■ **Work to be completed**
Repeat word for word every line of the data below, from the first through the line containing "[DauGia.Net - Phần", and stop there.

■ **Material provided**
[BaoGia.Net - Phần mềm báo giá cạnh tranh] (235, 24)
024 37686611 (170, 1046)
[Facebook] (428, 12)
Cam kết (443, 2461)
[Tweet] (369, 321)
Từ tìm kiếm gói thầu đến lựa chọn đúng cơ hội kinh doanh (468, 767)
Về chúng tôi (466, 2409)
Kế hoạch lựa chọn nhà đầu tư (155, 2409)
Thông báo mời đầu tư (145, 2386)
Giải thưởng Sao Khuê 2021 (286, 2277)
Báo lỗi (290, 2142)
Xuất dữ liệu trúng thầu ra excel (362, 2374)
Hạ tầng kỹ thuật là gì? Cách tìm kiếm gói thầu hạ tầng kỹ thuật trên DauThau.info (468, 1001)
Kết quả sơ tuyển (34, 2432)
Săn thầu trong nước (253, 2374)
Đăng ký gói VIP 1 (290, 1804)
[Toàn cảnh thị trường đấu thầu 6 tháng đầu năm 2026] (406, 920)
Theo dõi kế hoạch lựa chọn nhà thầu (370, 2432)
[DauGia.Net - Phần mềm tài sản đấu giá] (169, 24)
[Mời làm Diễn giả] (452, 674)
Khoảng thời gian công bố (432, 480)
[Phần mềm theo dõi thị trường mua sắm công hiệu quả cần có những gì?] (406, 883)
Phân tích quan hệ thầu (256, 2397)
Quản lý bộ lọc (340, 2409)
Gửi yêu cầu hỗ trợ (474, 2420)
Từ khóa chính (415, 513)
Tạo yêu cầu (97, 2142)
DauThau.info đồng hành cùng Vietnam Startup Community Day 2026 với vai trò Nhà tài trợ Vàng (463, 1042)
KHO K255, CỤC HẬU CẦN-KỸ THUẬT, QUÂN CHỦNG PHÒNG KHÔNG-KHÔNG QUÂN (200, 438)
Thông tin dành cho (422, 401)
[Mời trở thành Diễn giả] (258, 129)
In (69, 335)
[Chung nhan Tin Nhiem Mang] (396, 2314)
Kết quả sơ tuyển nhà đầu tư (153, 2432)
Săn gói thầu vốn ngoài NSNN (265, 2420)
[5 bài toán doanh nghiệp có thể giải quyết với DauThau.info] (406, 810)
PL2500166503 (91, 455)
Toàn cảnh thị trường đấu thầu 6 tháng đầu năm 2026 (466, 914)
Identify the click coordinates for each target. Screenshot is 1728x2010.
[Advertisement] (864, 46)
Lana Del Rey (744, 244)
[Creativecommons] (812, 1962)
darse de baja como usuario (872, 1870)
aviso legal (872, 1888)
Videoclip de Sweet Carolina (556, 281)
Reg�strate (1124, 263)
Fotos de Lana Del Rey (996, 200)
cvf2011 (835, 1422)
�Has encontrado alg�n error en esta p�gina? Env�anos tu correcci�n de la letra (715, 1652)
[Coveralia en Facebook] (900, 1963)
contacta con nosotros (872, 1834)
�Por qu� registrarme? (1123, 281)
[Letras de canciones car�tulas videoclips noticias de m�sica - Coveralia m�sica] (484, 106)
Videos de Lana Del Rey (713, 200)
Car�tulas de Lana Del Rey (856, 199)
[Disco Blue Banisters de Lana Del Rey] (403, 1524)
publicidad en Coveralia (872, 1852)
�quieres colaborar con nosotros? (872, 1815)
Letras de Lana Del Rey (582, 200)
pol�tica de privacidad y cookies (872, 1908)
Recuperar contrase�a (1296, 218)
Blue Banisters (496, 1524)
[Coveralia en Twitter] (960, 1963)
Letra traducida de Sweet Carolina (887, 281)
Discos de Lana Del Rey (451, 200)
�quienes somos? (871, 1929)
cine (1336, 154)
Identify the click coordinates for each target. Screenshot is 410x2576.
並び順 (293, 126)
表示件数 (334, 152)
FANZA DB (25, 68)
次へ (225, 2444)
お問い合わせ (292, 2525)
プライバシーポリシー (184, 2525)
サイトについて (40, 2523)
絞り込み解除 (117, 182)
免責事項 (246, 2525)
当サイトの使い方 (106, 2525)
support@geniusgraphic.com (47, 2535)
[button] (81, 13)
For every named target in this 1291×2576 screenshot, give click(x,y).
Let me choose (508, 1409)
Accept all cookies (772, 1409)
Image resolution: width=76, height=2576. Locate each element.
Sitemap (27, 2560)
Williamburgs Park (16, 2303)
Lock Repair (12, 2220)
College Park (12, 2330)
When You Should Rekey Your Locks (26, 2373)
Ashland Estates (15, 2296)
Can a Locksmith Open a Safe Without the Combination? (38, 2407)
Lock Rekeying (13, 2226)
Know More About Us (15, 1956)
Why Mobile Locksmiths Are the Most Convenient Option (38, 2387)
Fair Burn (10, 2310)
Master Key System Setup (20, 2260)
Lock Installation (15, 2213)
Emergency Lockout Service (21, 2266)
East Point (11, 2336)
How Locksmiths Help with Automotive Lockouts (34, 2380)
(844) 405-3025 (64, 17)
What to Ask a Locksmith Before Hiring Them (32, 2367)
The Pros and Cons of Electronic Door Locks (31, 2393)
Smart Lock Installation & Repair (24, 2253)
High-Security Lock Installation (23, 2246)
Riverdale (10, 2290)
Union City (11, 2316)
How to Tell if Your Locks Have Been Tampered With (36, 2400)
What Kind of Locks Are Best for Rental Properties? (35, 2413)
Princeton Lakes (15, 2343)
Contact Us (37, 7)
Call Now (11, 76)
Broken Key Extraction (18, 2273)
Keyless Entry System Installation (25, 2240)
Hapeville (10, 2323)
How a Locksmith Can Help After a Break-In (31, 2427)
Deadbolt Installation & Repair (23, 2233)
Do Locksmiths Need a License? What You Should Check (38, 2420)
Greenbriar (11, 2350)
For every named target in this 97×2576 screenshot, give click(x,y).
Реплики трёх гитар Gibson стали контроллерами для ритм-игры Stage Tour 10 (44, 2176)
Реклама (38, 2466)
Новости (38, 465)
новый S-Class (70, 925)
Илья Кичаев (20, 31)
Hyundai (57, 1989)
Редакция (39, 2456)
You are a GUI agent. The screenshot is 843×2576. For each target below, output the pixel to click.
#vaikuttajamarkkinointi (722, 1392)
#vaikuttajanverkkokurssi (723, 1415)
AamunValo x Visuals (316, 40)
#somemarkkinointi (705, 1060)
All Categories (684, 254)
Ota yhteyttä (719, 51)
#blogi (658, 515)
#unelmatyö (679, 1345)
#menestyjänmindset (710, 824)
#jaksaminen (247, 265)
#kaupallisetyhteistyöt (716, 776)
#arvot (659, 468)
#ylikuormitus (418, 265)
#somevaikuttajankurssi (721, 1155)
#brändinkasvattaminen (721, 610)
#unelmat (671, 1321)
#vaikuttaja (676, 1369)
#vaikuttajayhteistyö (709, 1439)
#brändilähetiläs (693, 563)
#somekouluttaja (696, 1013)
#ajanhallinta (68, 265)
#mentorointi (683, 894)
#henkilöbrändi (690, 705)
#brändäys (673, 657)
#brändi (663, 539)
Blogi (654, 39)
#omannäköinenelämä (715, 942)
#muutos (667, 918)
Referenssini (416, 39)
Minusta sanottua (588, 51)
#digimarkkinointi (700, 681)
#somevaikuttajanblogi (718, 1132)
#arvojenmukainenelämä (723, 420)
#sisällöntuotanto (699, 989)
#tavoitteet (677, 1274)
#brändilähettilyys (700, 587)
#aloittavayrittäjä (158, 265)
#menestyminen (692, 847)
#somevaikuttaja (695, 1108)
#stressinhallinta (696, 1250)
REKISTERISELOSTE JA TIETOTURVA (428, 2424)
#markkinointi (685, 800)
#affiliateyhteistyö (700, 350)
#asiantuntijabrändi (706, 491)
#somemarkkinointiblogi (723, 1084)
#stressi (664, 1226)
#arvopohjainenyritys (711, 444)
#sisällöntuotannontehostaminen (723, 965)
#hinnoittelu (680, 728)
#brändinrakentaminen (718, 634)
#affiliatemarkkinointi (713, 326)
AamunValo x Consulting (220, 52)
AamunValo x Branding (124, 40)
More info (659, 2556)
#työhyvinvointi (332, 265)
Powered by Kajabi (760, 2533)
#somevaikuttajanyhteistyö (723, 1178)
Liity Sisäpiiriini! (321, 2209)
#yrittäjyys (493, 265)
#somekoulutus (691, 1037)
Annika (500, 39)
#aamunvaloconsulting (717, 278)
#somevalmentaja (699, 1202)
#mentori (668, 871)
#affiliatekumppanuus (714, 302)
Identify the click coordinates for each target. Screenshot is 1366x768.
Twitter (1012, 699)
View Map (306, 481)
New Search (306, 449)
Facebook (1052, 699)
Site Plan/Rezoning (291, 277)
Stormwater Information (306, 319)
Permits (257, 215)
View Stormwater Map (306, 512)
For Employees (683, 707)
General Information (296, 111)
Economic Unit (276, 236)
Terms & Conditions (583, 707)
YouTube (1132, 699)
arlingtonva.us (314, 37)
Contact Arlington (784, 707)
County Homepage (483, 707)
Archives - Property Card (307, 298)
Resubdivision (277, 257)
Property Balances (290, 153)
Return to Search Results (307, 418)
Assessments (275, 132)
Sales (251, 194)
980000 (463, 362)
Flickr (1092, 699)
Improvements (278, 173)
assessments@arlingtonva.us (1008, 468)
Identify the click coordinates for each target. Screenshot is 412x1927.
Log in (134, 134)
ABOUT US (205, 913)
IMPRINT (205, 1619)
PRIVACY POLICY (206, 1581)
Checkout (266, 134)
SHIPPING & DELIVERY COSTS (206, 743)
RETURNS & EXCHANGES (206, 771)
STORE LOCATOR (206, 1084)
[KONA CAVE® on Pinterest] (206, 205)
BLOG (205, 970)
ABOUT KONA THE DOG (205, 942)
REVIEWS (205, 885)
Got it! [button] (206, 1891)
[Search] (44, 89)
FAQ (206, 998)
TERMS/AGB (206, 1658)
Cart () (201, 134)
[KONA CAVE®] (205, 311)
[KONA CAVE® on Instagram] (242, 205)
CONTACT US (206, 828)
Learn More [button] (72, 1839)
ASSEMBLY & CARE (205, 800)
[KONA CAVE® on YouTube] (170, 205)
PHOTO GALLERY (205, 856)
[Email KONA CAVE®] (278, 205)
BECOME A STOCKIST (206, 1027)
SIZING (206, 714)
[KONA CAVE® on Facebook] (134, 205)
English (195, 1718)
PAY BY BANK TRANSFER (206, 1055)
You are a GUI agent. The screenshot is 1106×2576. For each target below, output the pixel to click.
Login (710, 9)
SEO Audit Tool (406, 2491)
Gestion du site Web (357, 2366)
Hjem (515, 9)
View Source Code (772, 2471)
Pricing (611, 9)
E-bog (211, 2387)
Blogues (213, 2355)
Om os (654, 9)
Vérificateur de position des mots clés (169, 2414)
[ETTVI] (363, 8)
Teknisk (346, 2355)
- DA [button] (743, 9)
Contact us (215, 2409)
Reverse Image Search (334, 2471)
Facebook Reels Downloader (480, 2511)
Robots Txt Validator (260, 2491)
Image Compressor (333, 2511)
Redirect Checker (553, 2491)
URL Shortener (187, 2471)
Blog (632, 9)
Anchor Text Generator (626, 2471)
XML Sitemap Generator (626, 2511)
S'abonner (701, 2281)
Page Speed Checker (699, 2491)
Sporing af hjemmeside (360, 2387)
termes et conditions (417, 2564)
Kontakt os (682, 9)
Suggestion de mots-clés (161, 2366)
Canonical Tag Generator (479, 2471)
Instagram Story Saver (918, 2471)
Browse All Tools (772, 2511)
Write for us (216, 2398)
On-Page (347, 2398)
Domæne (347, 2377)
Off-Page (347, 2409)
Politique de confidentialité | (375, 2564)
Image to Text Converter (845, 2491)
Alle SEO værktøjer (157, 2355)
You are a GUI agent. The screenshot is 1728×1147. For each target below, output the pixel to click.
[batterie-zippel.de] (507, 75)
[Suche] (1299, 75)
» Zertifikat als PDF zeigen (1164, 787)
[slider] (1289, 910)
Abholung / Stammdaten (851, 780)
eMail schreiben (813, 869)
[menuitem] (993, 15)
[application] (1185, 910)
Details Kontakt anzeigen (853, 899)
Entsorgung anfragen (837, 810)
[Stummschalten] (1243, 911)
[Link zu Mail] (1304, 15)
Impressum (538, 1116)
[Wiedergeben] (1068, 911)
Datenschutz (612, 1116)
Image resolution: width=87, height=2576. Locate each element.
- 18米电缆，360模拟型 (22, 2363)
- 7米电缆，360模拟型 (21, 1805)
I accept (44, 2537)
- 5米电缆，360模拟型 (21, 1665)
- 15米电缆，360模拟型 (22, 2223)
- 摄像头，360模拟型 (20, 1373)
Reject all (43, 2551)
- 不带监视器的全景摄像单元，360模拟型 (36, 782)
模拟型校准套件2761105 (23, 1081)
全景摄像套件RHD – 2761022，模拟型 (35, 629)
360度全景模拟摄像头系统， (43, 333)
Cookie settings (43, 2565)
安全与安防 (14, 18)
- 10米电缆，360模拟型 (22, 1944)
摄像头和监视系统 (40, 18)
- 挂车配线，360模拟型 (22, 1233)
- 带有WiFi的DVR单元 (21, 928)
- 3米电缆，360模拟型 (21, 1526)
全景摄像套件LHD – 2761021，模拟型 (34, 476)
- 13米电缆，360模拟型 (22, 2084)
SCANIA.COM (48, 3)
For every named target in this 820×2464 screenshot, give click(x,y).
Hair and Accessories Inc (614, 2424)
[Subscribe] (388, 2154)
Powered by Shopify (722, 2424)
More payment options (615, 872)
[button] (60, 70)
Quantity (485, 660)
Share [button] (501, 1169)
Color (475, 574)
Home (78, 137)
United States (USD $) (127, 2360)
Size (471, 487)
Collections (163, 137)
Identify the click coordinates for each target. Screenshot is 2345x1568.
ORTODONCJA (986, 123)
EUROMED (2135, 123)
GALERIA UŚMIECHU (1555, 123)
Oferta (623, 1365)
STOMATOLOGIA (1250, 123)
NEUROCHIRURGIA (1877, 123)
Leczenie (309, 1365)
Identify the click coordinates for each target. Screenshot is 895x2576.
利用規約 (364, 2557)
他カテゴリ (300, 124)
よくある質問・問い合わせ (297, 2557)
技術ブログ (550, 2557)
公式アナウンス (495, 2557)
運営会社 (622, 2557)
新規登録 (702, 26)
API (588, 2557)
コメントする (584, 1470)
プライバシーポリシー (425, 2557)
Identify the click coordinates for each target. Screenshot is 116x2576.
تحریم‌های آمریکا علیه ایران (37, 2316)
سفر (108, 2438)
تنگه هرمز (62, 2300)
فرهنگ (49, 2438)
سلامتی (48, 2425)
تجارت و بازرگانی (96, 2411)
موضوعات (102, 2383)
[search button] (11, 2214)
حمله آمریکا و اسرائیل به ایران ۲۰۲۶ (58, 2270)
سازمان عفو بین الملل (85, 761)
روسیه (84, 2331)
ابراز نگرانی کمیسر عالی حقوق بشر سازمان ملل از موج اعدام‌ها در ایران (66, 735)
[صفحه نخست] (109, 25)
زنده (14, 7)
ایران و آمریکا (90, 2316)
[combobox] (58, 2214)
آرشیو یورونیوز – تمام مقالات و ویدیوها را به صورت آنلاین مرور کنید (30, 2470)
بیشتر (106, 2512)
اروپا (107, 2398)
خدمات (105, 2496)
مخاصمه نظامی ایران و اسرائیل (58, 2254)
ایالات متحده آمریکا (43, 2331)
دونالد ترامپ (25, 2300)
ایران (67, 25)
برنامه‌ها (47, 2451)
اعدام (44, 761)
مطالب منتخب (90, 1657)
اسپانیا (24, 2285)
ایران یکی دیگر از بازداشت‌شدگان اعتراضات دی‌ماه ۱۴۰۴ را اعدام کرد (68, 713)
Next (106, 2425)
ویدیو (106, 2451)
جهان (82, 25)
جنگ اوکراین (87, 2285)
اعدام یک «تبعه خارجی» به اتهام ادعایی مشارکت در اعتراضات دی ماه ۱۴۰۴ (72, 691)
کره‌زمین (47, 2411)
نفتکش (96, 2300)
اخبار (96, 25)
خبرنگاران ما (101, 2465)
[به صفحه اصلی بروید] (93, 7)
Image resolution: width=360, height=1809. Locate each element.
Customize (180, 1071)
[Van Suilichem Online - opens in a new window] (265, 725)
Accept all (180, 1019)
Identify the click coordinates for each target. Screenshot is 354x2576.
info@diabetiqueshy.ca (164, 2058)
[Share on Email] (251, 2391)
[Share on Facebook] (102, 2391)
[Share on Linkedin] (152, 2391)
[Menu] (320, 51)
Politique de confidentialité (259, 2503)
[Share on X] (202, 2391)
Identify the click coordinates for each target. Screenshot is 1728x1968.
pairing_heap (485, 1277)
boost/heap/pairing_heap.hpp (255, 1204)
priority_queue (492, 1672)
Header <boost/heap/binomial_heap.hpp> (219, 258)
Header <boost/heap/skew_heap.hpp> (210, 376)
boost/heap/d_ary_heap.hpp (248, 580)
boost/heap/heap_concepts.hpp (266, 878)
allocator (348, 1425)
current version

■ **Response below**
[BaoGia.Net - Phần mềm báo giá cạnh tranh] (235, 24)
024 37686611 (170, 1046)
[Facebook] (428, 12)
Cam kết (443, 2461)
[Tweet] (369, 321)
Từ tìm kiếm gói thầu đến lựa chọn đúng cơ hội kinh doanh (468, 767)
Về chúng tôi (466, 2409)
Kế hoạch lựa chọn nhà đầu tư (155, 2409)
Thông báo mời đầu tư (145, 2386)
Giải thưởng Sao Khuê 2021 (286, 2277)
Báo lỗi (290, 2142)
Xuất dữ liệu trúng thầu ra excel (362, 2374)
Hạ tầng kỹ thuật là gì? Cách tìm kiếm gói thầu hạ tầng kỹ thuật trên DauThau.info (468, 1001)
Kết quả sơ tuyển (34, 2432)
Săn thầu trong nước (253, 2374)
Đăng ký gói VIP 1 (290, 1804)
[Toàn cảnh thị trường đấu thầu 6 tháng đầu năm 2026] (406, 920)
Theo dõi kế hoạch lựa chọn nhà thầu (370, 2432)
[DauGia.Net - Phần mềm tài sản đấu giá] (169, 24)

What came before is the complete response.